THE PROBLEM ::
Copy nothing but the lines running from the one containing "Toggle italic formatting" through the end of the listing below. Drop the pictures.

PROVIDED RECORDS ::
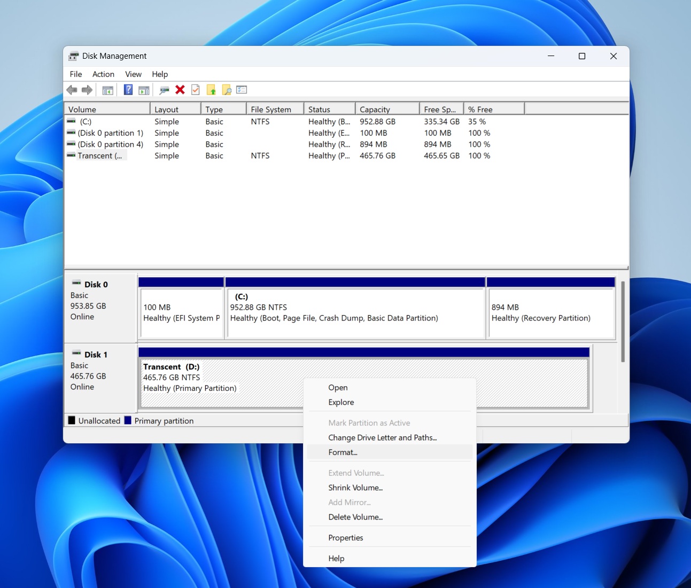Click the page with checkmark toolbar icon
The image size is (691, 588).
click(x=196, y=90)
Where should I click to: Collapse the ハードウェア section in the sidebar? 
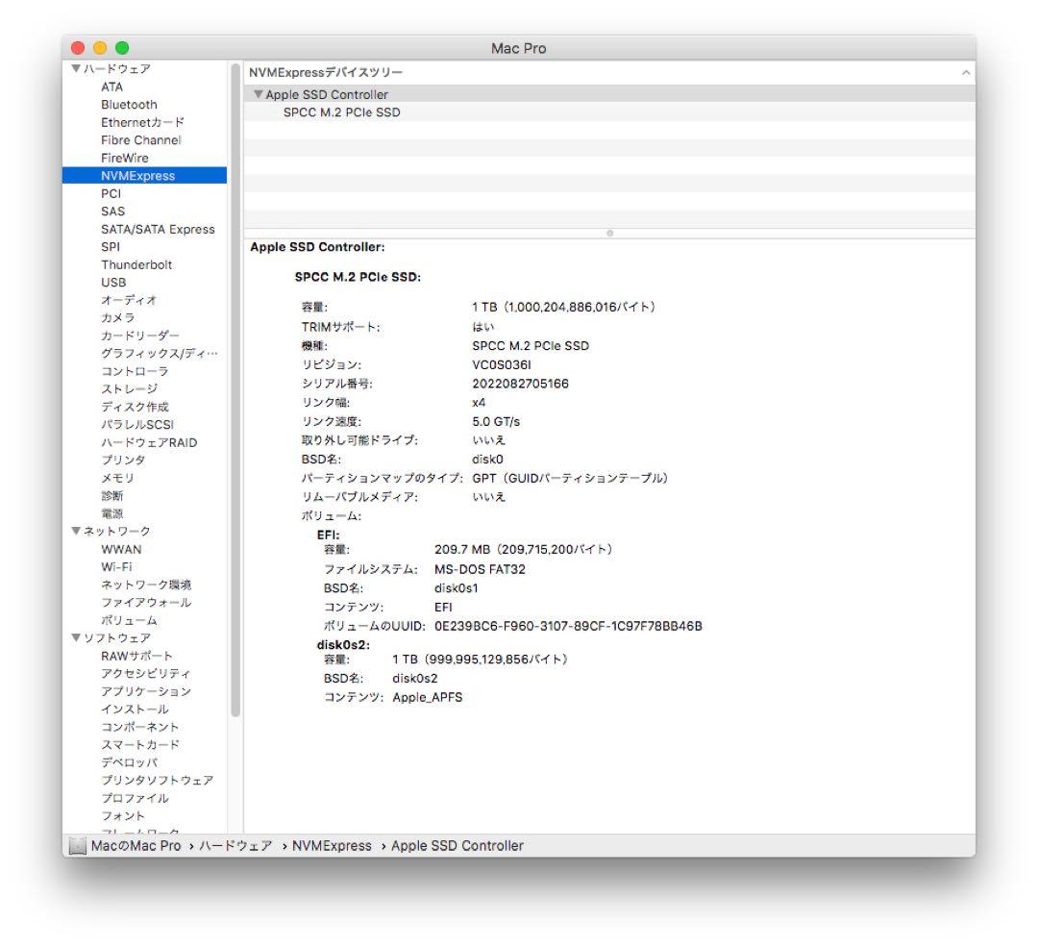(74, 68)
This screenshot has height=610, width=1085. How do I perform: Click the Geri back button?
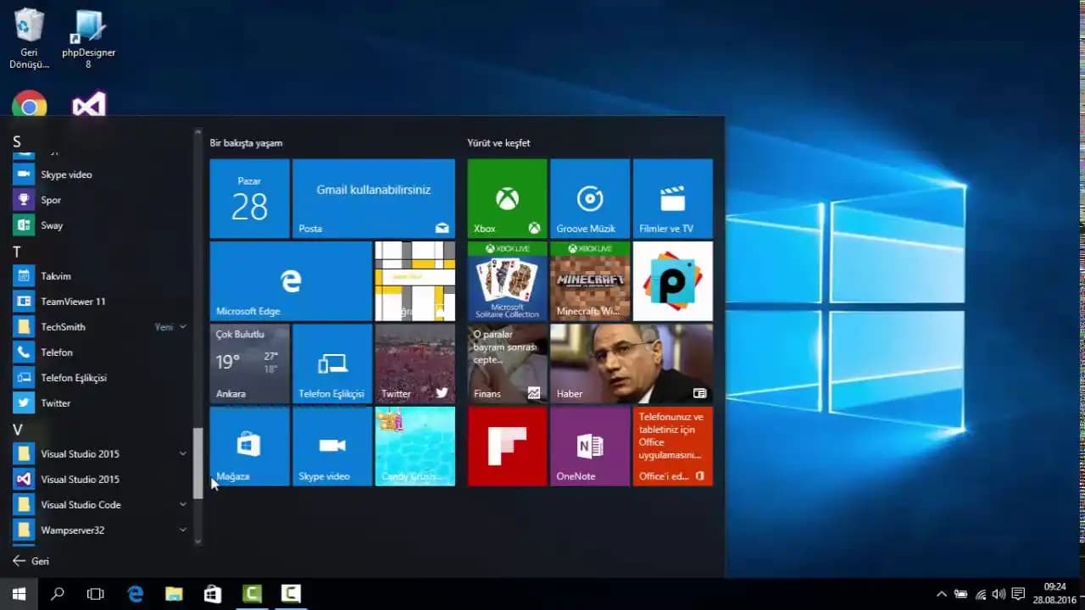point(31,561)
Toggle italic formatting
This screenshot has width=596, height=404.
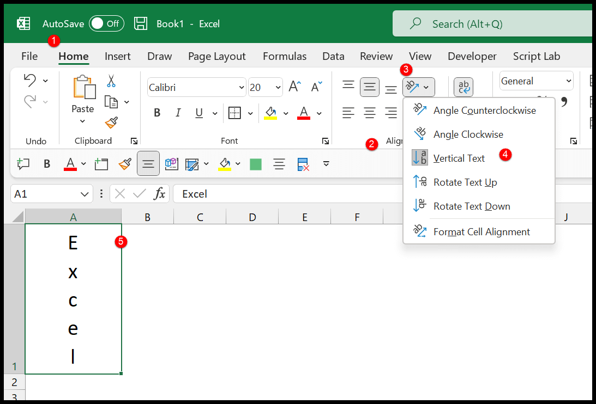(178, 113)
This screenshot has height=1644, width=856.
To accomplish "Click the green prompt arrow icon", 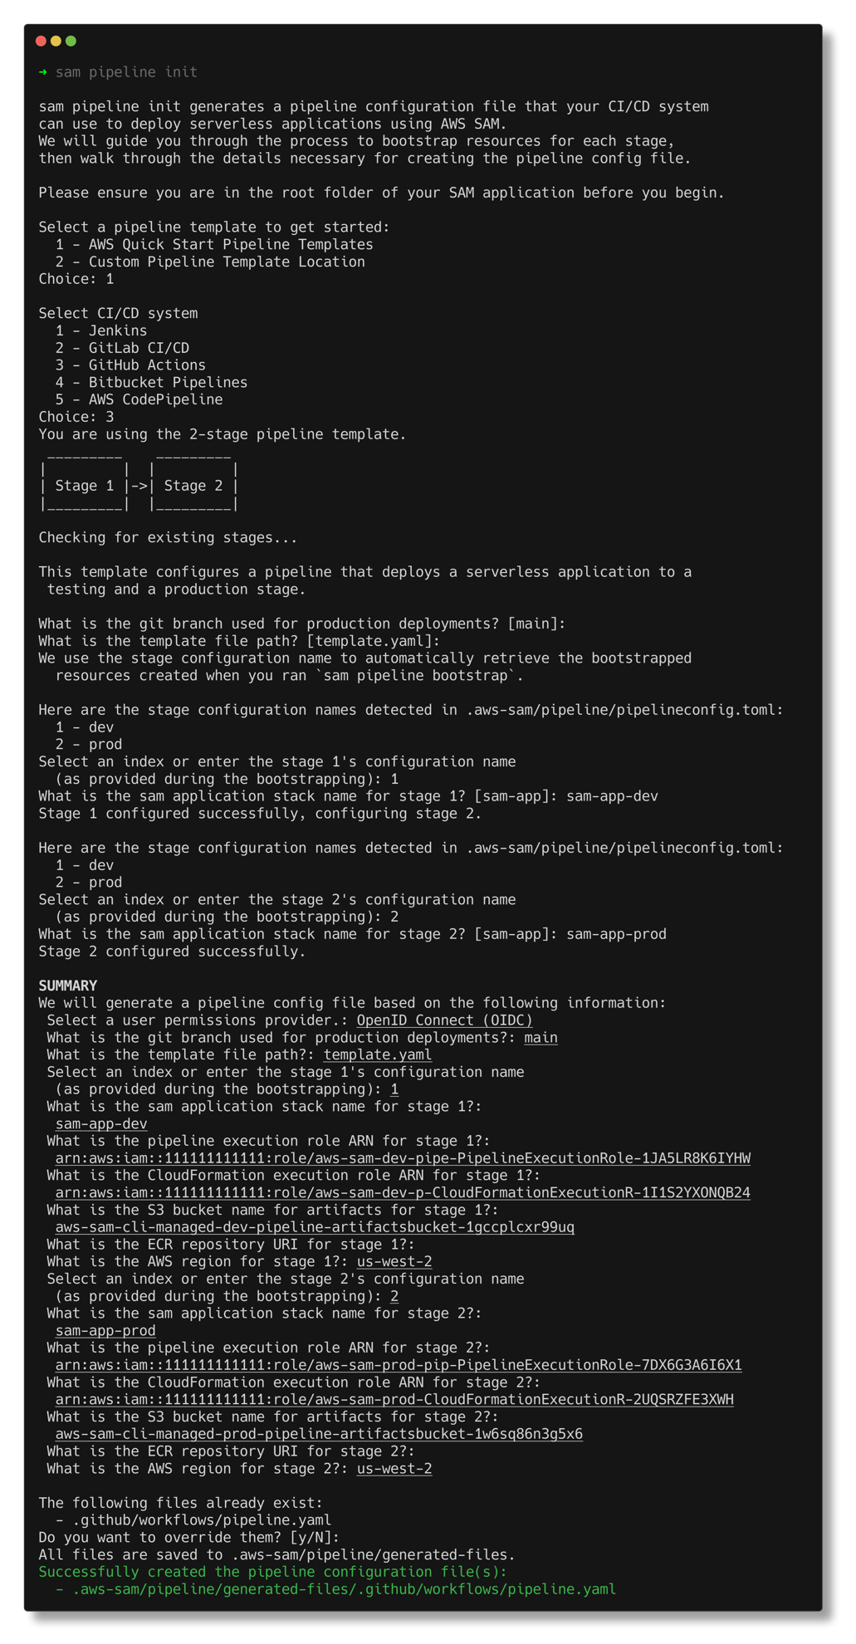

EXPECTED OUTPUT ::
Toggle italic formatting
This screenshot has width=596, height=404.
(178, 113)
This screenshot has height=1644, width=856.
To accomplish "Click the green prompt arrow icon", 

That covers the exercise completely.